According to Cheryl Wells, the Civil War changed American society from the perspective of "time." This richly researched and well-written study adds to the historiography of "time scholars" and further develops arguments by previous historians dedicated to symbols of a modern societies; for Wells, it is well represented by capturing the importance of time, along with her subjects who attempted to gain control over it in their increasingly regimented lives—who were reminded of it by clock towers, work bells, and personal timepieces. Wells argues that the path of Northern and Southern antebellum societies had been emerging toward [End Page 428] modernity but was temporarily interrupted by war, their course coming to a proverbial standstill as "battle time" began to rule the day. Before, one's day was represented with different types of time that vied for control, such as "clock times, natural times, God's time, and personal time" (1). However, the initiation of battle time upset the natural order of traditional timekeeping. In so doing, battle time might result in less time for sleep, leisure, and the Sabbath but longer time dedicated because of the exigencies of war or perhaps new forms of employment. It might challenge gender roles, where women saw such a shift in hospitals or perhaps in prisons, where time control extended incarceration of captives.

Wells writes that the Civil War was a "new complicated time to the American people, as events on the battlefields impinged on, overrode, and rearranged antebellum schedules. Clocks and watches, modernity's symbols, lost some of the authority they had increasingly possessed in the antebellum era. . . . However, booming cannons superseded watches' and clocks' ability to order society, and God's time became increasingly secular in the face of battle" (5). The author allows cotemporaries to clarify the fog of battle by placing battle time in context with examinations of First Bull Run and Gettysburg. In Virginia, Yankee generals hoped the clock might regulate coordinated attacks, but it only led to failure, while in Pennsylvania, Confederate subordinate commanders met similar circumstances—at the same time, civilians had been dramatically affected by battle time, well represented in the story of Jenny Wade.

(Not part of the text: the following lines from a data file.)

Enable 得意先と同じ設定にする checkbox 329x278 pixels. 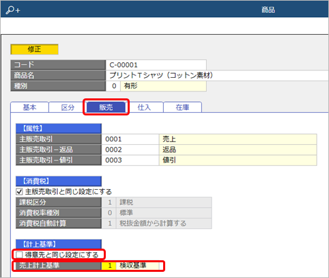(19, 255)
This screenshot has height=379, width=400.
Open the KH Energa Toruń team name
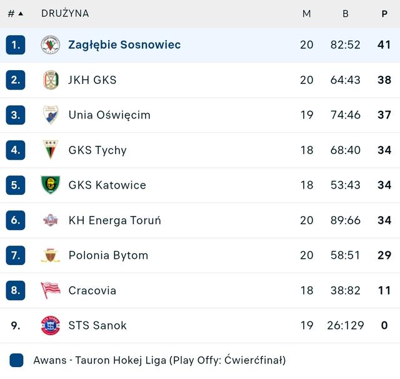tap(115, 221)
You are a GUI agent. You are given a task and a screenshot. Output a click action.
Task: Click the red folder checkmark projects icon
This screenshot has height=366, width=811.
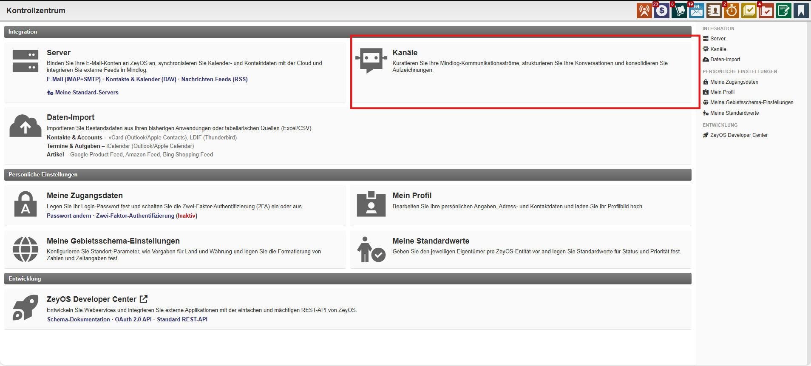(766, 11)
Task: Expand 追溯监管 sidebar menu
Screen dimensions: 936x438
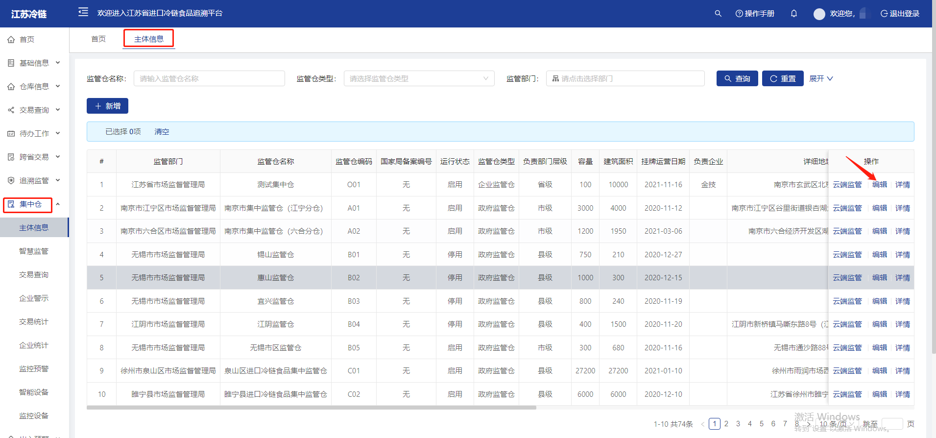Action: coord(34,181)
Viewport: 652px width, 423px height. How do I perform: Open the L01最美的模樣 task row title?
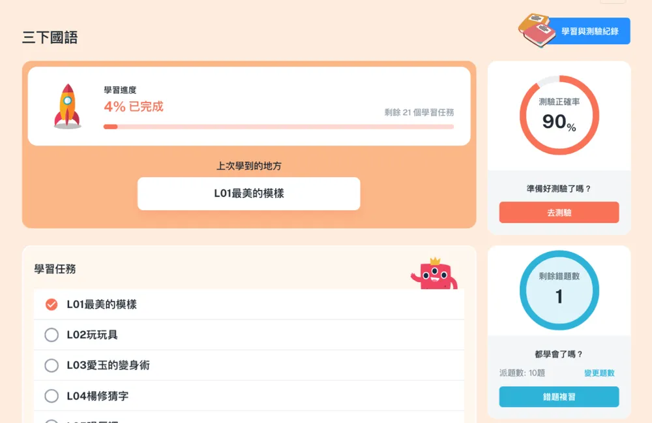pos(102,304)
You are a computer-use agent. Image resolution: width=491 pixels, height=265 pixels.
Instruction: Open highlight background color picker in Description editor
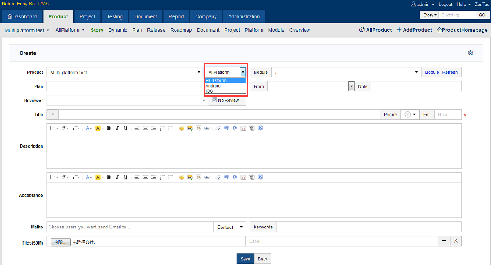pos(99,128)
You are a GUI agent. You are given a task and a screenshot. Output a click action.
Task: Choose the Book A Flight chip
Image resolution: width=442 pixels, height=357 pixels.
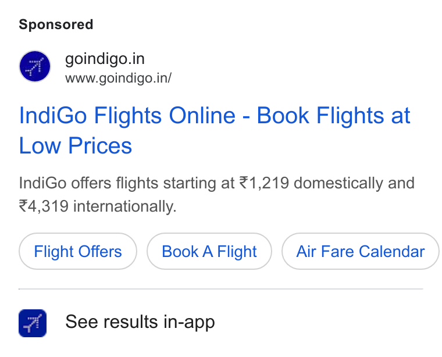click(x=209, y=251)
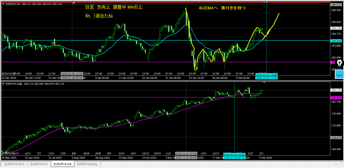Click the 168.620 price label on the Daily chart
This screenshot has height=168, width=344.
(x=336, y=137)
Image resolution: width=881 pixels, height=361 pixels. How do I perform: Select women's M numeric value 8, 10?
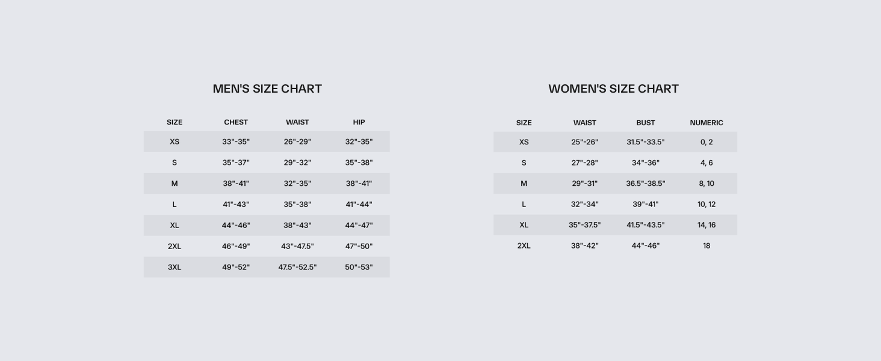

Next, Wells moves away from the battlefield and goes behind the lines. A strict adherence to the clock during the monotonous camp life might be interrupted occasionally by elements, the Sabbath, or battle time. Indeed, Wells explains that battle time might dominate God's time, indicated at Bull Run, Shiloh, Vicksburg, Chickamauga, Chattanooga, Spotsylvania, and Appomattox. Moreover, time in battle and its aftermath disrupted the natural order of the clock not only from hospitals being crowded with incoming patients but also with the evacuation of those convalescing before the fight. Gender roles were complicated in hospitals with women gaining more authority, only to be relegated to their antebellum status after the conflict. Although their lives were altered, it was still better than the author's next topic, the plight of the prisoner of war.

After detailing the rehabilitative nature of prewar prisons and penitentiary systems, the author admits that Civil War prisons "fulfilled a different function" (92). Here, battle time again dominated natural time, mechanical time, and religious time as the consequences of battle (after the prisoner exchange breakdown) inundated prisons. The drudgery of prison routine is well highlighted, although Wells does miss out on the importance of the varieties of [End Page 429] employment by prison administrators and how that "time" functioned within their specific prison communities. In addition, Wells had an opportunity to investigate prison escapes, with some plans set on "clock time," leading to the importance of the timepiece for coordinated break outs. Despite overlooking such matters, Wells has put together an important work that investigates battle time and its subsequent aftermath. Indeed, as she sums up...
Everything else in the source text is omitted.